::: Information

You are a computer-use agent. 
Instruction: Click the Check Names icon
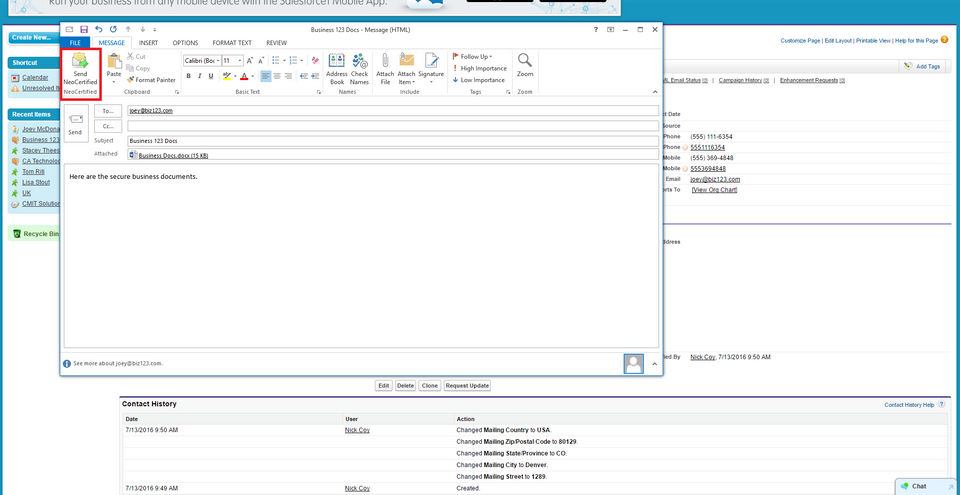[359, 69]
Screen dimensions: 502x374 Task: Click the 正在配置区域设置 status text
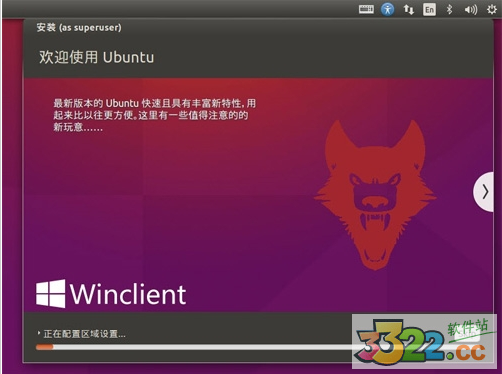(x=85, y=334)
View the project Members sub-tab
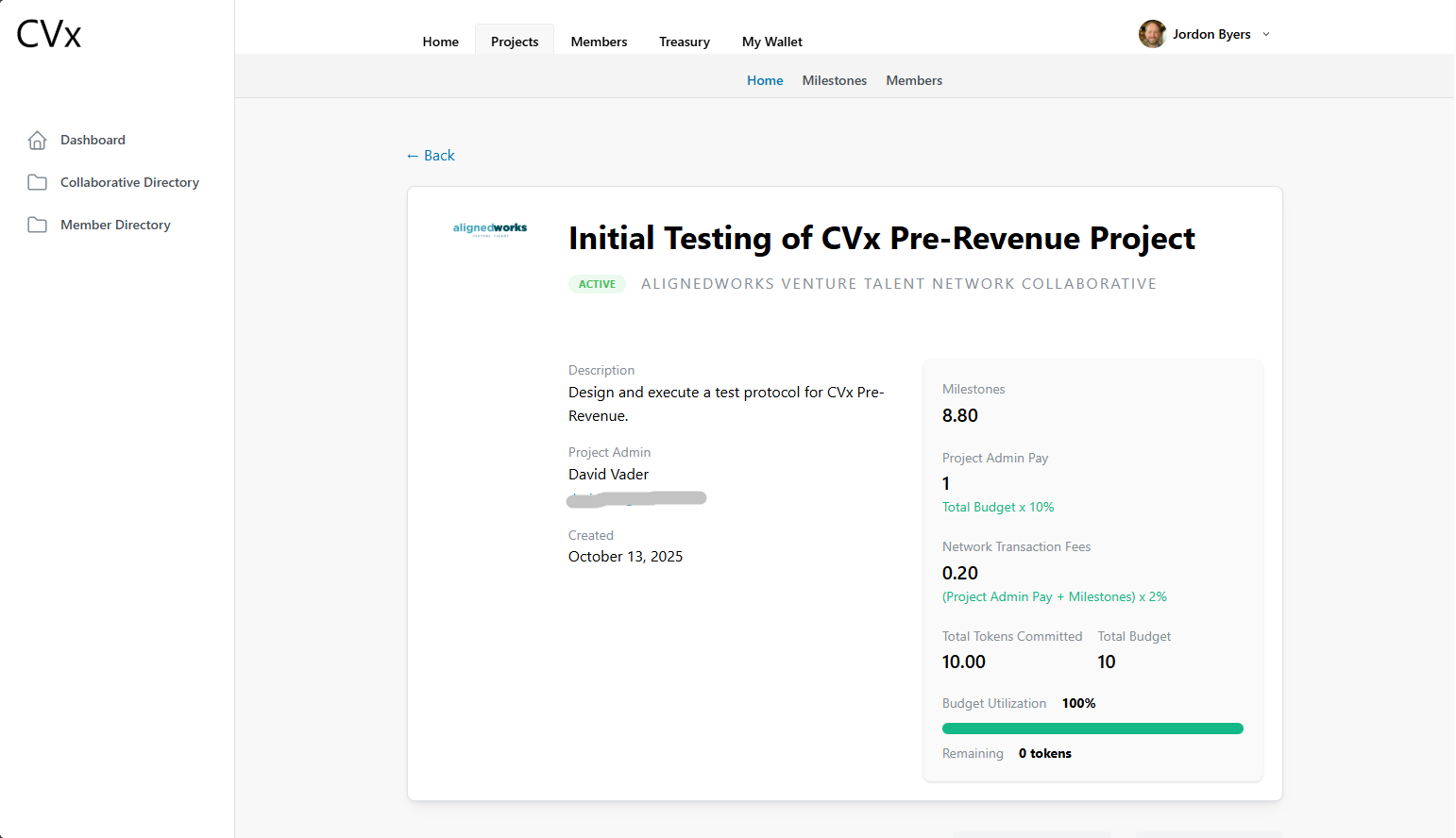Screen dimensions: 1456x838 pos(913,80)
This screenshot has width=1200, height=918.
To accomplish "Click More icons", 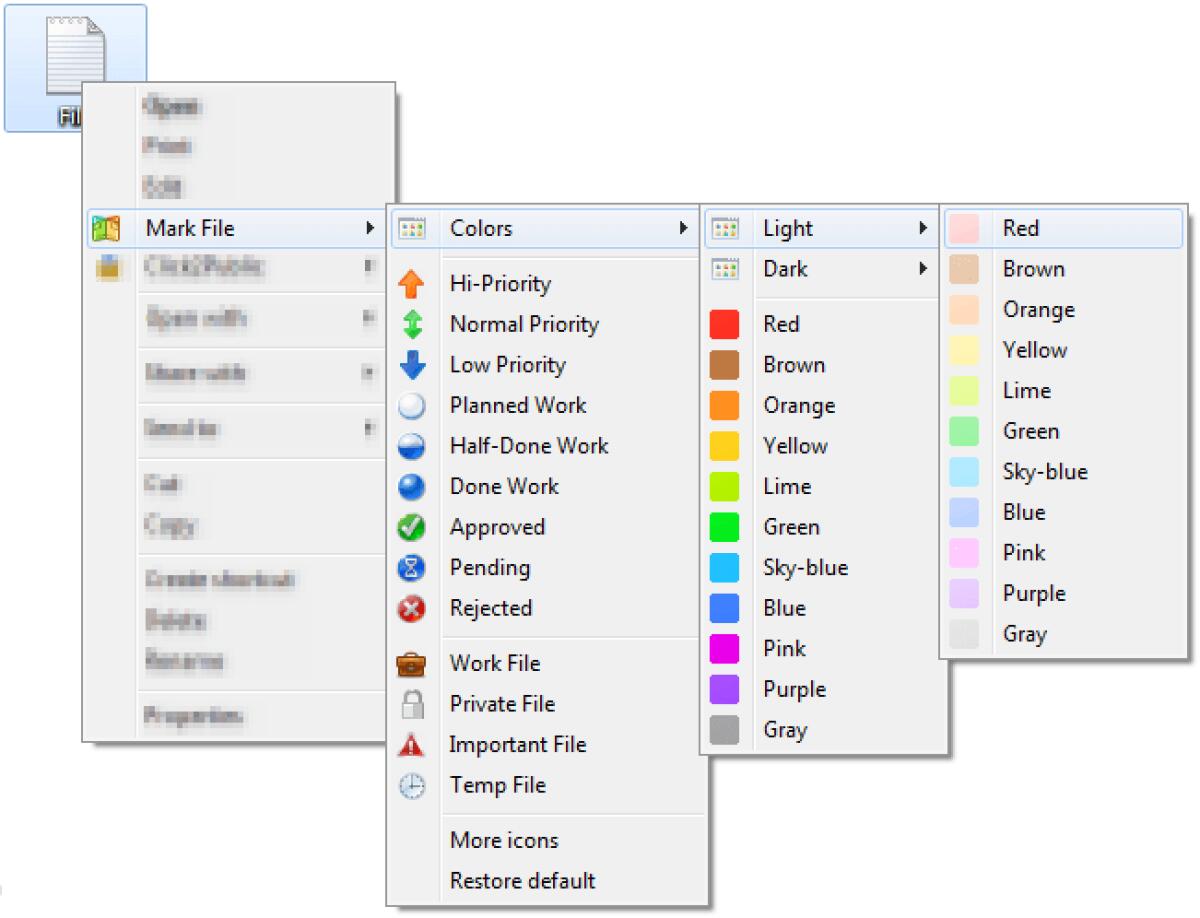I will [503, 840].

::::::
::: Information

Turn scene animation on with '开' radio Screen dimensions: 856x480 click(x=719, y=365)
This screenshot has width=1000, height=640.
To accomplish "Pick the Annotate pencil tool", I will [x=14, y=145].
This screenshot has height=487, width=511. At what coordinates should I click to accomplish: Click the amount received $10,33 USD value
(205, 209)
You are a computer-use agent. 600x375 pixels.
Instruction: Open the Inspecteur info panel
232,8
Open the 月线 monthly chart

::::::

Give back the records above exactly, limited to the lines between the one holding "Instruction: Open the Inspecteur info panel" and the one holding "Open the 月线 monthly chart", inclusive.

_Expected answer_.
Instruction: Open the Inspecteur info panel
232,8
Open the 月线 monthly chart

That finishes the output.